[ENTRIES SHOWN Boundary: Start]

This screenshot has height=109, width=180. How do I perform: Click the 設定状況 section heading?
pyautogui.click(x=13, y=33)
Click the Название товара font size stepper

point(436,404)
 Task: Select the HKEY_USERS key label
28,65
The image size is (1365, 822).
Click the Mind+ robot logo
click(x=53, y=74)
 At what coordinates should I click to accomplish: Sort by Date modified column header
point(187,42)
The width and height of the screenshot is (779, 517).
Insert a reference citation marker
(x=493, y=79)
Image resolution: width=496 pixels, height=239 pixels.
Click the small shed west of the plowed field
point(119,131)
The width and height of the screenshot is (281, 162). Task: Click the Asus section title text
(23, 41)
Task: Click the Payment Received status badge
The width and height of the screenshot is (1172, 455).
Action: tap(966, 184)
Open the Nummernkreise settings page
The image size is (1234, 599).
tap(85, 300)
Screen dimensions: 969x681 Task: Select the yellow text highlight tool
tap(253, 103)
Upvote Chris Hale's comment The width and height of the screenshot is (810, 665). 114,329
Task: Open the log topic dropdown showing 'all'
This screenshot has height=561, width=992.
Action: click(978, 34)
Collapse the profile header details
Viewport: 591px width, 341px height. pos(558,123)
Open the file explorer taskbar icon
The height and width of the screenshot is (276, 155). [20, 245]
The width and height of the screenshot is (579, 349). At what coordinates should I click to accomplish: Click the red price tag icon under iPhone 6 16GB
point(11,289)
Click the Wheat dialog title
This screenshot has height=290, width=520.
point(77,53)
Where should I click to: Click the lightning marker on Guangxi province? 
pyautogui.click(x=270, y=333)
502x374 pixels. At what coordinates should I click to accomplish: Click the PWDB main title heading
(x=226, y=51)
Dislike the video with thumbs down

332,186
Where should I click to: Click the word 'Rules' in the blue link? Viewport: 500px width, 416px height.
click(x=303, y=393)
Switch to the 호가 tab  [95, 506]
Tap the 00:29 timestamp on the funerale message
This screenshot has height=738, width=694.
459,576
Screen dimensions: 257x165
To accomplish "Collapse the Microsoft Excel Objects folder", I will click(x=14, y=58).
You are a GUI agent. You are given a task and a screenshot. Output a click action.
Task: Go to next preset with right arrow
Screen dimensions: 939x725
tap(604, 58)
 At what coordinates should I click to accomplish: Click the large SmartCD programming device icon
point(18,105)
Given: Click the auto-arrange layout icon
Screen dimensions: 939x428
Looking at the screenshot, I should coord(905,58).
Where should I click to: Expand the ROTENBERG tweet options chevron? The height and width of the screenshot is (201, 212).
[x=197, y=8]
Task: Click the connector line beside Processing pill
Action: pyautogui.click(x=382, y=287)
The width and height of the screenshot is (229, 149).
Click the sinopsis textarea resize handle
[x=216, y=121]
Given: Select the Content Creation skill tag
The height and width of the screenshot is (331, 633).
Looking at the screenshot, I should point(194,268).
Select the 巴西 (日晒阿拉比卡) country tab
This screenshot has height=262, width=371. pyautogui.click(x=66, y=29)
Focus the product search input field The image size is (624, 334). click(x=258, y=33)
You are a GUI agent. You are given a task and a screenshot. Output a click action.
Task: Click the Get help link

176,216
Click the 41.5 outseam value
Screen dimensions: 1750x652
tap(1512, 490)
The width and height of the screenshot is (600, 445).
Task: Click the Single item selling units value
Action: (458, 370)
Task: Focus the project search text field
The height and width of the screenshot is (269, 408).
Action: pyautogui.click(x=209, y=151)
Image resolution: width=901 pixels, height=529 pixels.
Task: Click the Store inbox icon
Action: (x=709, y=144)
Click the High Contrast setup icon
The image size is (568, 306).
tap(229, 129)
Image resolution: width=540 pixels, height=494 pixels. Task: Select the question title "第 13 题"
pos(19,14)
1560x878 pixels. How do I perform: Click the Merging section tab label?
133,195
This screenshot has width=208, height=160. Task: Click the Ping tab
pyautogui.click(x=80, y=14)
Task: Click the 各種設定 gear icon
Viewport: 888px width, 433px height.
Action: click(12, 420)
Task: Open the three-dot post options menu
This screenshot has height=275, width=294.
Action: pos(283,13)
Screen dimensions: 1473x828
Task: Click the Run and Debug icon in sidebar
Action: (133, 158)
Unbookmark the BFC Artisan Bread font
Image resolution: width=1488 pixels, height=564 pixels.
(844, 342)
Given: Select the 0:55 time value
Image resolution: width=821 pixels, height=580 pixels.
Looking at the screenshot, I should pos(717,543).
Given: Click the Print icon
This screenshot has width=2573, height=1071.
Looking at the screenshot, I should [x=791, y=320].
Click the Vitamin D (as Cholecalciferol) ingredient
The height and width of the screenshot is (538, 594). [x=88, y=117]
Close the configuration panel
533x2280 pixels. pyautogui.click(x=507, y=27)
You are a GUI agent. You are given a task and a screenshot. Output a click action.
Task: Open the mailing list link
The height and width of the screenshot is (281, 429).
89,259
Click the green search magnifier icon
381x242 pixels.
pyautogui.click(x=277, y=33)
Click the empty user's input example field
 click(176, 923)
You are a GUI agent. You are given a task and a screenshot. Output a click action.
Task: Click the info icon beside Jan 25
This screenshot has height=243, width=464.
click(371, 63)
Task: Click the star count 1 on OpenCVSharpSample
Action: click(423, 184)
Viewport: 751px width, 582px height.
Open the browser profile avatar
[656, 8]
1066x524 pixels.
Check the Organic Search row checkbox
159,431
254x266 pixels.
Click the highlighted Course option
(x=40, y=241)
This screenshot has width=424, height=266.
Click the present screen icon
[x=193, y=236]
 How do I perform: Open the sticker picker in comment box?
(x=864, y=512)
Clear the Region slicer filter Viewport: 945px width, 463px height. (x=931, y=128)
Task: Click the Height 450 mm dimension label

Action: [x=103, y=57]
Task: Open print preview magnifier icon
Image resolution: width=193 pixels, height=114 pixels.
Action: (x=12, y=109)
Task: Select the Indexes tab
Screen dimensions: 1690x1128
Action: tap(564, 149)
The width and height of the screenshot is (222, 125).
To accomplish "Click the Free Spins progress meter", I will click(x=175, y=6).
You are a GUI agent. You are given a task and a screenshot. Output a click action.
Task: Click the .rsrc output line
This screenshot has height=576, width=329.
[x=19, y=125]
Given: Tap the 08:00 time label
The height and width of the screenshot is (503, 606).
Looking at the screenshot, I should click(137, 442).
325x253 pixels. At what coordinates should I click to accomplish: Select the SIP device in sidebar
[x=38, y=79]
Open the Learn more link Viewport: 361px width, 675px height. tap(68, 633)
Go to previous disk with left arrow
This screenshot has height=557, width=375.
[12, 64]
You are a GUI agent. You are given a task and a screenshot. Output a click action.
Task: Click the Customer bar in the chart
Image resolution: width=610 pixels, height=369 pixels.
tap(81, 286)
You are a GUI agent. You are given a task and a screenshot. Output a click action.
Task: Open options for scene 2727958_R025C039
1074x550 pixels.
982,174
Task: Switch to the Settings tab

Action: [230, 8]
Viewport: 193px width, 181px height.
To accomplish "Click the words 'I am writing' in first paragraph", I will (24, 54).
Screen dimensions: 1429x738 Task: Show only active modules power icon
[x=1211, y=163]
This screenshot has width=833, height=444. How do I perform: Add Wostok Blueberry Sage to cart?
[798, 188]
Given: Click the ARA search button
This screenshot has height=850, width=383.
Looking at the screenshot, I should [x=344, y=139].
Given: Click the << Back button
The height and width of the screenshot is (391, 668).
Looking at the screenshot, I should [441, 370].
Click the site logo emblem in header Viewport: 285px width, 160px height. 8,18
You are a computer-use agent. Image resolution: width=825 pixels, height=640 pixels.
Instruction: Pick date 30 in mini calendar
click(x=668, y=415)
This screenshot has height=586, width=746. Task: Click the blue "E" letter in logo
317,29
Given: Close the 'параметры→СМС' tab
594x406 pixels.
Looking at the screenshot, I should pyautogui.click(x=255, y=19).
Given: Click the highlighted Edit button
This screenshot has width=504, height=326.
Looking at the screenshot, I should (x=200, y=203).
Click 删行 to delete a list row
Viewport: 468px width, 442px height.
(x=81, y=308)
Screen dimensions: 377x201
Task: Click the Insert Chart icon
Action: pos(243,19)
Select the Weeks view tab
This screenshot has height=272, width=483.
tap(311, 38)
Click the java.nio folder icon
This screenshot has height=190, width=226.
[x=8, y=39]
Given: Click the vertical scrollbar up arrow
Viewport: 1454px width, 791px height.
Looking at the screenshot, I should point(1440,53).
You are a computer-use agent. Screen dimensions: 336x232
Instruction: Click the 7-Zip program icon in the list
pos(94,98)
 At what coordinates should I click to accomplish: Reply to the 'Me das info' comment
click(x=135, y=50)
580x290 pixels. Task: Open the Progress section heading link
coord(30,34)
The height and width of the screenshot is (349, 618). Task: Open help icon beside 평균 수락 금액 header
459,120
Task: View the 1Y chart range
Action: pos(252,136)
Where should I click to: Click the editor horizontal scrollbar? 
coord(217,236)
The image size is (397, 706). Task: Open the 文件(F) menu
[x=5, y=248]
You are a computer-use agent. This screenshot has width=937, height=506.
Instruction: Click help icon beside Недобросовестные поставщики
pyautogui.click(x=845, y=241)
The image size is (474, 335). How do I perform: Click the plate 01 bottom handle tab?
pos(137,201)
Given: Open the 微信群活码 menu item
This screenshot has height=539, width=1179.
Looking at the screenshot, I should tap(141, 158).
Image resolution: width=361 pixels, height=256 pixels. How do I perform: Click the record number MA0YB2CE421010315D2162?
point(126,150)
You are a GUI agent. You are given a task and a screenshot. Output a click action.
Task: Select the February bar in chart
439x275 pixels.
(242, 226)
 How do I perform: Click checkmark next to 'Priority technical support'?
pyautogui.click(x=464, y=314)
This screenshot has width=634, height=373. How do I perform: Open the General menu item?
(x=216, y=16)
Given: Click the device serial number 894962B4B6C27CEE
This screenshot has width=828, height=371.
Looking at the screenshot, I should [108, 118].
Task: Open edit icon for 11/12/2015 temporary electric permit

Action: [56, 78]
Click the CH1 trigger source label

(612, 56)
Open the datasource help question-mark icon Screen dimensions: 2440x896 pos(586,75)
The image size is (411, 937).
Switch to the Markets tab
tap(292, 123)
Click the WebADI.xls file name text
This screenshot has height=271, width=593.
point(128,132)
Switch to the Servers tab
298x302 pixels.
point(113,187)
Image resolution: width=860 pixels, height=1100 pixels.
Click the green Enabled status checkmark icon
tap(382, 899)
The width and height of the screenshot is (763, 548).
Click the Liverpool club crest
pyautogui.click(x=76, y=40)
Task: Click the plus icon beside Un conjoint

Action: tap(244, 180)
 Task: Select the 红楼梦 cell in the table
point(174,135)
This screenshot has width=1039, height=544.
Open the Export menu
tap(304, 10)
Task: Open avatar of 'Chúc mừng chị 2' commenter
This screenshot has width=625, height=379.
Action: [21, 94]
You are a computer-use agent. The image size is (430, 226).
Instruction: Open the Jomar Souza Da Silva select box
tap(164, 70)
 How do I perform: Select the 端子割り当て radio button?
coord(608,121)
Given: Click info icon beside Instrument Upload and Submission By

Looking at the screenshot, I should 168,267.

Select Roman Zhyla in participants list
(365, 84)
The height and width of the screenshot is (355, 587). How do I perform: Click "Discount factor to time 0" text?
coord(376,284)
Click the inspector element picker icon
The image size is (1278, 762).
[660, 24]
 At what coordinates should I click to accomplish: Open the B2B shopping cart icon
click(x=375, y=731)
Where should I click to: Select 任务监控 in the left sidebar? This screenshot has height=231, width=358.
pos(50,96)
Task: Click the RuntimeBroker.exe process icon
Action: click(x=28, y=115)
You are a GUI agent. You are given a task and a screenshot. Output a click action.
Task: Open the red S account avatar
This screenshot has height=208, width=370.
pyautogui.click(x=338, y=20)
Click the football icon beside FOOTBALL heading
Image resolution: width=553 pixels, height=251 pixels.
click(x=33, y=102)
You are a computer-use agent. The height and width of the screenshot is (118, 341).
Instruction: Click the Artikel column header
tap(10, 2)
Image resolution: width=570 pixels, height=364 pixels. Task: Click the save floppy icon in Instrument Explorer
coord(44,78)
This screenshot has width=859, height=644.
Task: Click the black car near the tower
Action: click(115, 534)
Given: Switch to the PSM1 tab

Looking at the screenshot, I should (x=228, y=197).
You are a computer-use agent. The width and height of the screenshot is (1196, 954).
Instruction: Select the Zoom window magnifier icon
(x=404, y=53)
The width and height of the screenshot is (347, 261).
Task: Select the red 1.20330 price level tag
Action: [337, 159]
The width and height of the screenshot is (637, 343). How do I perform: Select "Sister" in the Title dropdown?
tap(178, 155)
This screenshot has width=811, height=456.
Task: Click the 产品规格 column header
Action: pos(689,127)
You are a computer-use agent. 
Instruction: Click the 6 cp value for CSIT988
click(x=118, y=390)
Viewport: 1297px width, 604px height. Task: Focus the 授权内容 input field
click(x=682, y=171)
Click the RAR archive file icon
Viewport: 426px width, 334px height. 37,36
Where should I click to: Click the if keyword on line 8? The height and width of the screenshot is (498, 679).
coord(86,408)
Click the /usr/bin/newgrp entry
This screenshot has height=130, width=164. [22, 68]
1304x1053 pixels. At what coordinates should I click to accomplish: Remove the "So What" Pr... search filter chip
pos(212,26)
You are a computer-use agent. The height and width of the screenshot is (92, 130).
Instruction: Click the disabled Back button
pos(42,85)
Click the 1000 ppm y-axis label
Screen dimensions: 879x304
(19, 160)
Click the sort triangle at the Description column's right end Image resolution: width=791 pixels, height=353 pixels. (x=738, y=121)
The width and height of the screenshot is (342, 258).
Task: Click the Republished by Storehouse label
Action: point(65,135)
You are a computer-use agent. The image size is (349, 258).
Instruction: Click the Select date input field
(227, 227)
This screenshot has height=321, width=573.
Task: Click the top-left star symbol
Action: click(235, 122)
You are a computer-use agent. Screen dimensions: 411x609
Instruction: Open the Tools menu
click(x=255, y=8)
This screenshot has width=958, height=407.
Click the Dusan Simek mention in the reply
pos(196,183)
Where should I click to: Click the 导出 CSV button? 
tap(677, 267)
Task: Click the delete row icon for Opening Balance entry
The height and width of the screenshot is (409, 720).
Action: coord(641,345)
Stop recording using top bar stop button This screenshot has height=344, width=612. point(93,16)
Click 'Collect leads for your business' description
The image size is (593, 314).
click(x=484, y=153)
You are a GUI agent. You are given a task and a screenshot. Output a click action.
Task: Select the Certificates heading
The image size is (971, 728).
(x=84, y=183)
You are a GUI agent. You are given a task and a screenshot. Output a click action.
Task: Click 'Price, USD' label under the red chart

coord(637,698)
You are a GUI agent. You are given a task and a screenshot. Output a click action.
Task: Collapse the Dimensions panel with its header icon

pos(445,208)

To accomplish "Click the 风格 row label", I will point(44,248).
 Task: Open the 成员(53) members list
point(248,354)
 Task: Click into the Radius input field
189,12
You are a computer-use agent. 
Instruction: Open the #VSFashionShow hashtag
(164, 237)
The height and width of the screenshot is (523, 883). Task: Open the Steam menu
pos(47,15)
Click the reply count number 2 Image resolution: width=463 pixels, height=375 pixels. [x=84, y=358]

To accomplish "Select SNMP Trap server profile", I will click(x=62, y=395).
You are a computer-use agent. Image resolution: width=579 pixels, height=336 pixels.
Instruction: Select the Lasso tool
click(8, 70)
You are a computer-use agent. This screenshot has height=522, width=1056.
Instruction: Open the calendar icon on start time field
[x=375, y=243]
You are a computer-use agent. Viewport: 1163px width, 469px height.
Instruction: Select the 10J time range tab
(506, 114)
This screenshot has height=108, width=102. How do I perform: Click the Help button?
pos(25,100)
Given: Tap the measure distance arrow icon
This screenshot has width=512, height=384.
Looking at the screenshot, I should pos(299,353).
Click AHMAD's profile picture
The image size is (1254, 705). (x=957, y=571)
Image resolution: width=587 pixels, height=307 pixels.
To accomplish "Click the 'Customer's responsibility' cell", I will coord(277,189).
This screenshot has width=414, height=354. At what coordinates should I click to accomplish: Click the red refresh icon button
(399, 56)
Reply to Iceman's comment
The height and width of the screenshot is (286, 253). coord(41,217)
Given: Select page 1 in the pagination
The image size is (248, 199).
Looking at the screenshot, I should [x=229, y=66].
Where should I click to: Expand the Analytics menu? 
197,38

[ENTRIES SHOWN Boundary: End]

* YOUR INSTRUCTIONS: Locate the word "Customer" in the data above. Copy every line carrying it.

* TASK SOLUTION:
Task: Click the Customer bar in the chart
To accomplish "Click the 'Customer's responsibility' cell", I will coord(277,189).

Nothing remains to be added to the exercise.